Every culture has its traditional home, whether it is a log cabin, a yurt, or an igloo. The Navajo people have the Hogan, a structure that has historically been not only a place to live but also a place of serious spiritual importance.
Hogans traditionally have been built in two different styles; a cone-shaped or “forked stick” Hogan, which is considered a “male” version. The more common, six-sided or round version of the dwelling, is a rounded “female” one. These female hogans are constructed of logs or stone with a dome-shaped roof with a hole in the center for the ventilation of smoke. The dome-shaped roof is formed of cribbed logs covered with dirt. Its door should face east to welcome the rising Sun, promoting good fortune for the inhabitants.
What Navajo people in the distant past might not have realized is that they were engaged in building “green” energy-efficient homes long before it became fashionable. Natural sources of ventilation kept the Hogan cool in the summer, while the tightly packed mud walls and roof provided effective insulation year-round. Of course, the Navajo people had their own practical purposes for staying comfortable without wasting their scarce resources.
In Navajo culture, Hogans are believed to have existed since the beginning of time, playing an important part in the Navajo creation story, in which, after forming the inaugural Hogan, the First Man teaches the Navajo people that every new Hogan must be ceremonially blessed after its construction. This blessing is performed by first touching the four main posts of the Hogan, which represent the four cardinal directions, then spreading cornmeal or corn pollen around the inside in a clockwise motion. This blessing is intended to make the Hogan strong enough to protect the family that lives inside from physical or spiritual harm.
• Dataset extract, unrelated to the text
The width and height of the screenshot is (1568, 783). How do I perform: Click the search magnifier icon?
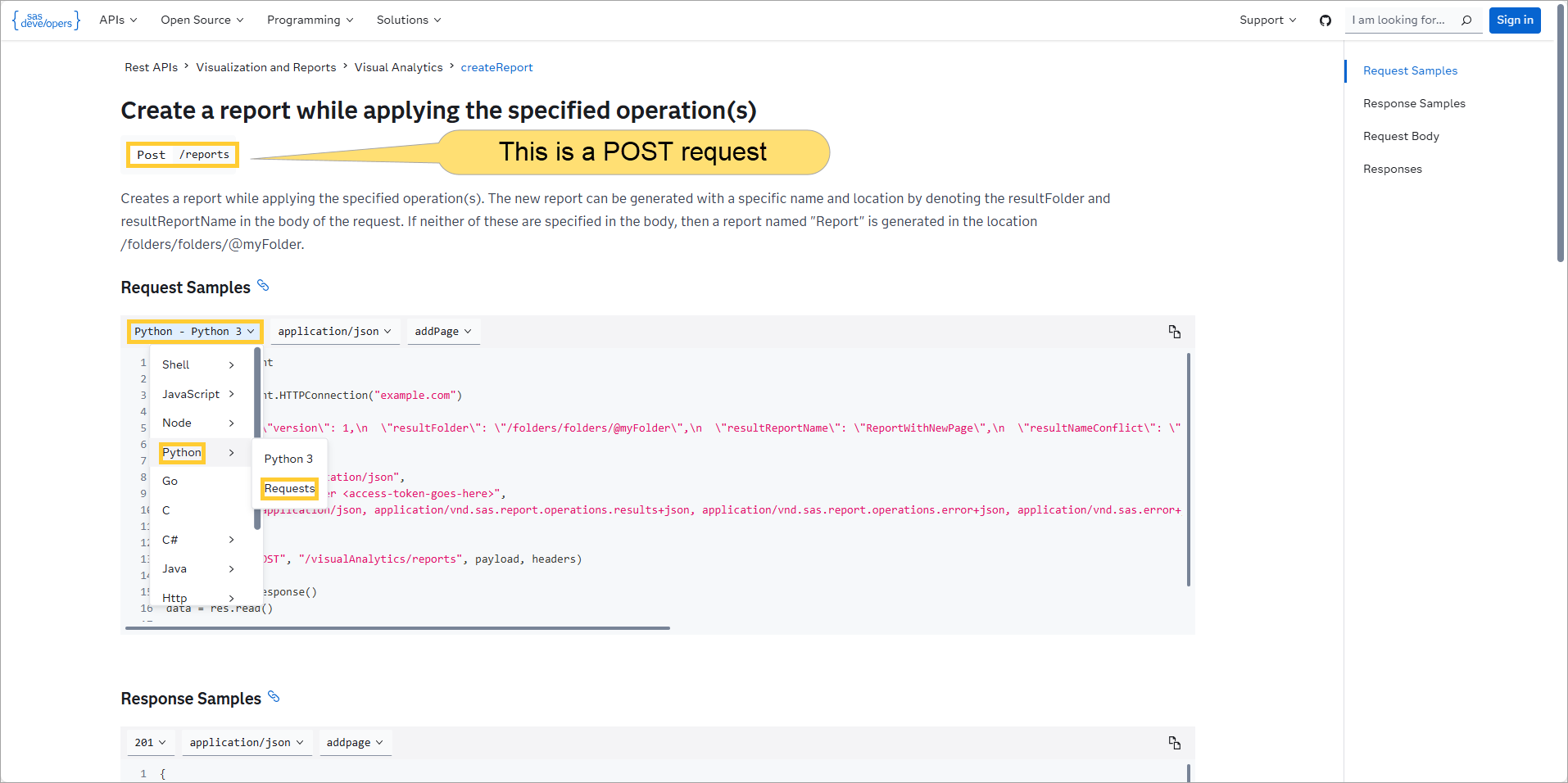1466,20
Other ceremonies, including healing, are also carried out in Hogans. For this reason, even if a Navajo family didn’t live in a Hogan, they would make sure there was at least one nearby.
Because Hogans are sacred, they are also associated with a variety of taboos. For example, if someone happens to die while in a Hogan, they are either buried inside or removed through a hole that is made in the northern wall. In either case, the Hogan is permanently abandoned by sealing the entry point or burning it to the ground.
In addition to serving as a home for the Navajo, Hogans have been customized throughout Navajo history to serve other purposes. Closing the smoke hole and inserting hot coals converts a Hogan into a sweatlodge. In the summer, a less insulated, more loosely constructed Hogan might suffice for a family dwelling. Today, while some Hogans continue to be lived in by Navajo people, most are maintained for strictly ceremonial purposes.